I could talk about trees all day every day, and it would be very much like the saying, "Writing about music is like dancing about architecture." Words don't even come close.
I moved from the Midwest to the Pacific Northwest of the US in 1994. I was immediately awestruck by the majesty of the trees here. In 1997, I bought a small house on 5 forested acres surrounded by neighbors who all had 5 or more forested acres. It felt like living in the middle of nowhere.
In the 28 years that I've been here, the forest has matured, the trees at least doubling in height, losing their lower branches, and the understory thinning. Now you can see (and hear) the neighbors through the trees even though they're a hundred meters or a half a kilometer away. (Sure, let's commingle metric and imperial units.)
For the past several years, I've been planting shade-tolerant conifers (Western hemlock and Western redcedar) throughout the property, especially around the perimeter. The hope is that they'll eventually grow large enough that they'll re-establish that screen that the lower branches and saplings used to provide. It's possible that I'll never see it materialize, but it feels like an essential part of what I was sent here to do. I'm a plant girl.

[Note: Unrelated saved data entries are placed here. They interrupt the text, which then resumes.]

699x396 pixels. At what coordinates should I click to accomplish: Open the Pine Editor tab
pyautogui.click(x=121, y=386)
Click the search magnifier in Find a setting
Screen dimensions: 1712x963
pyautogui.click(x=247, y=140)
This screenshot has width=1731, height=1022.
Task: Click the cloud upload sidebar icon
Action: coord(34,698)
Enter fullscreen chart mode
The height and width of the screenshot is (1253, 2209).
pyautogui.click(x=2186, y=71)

The original owner of the place was also something of a plant girl, and she distributed several dozen wildly varying species of trees all around the house. Albizzia, styrax, redwood, redbud, magnolia, dogwood, serviceberry, oaks, pines, maples, birch, cedar... Too many to remember. I arrived and added my own menagerie. They don't all survive in the local conditions, but the ones that do reward us more than enough to compensate for the losses.
The plant kingdom is where I consistently find my joy and peace.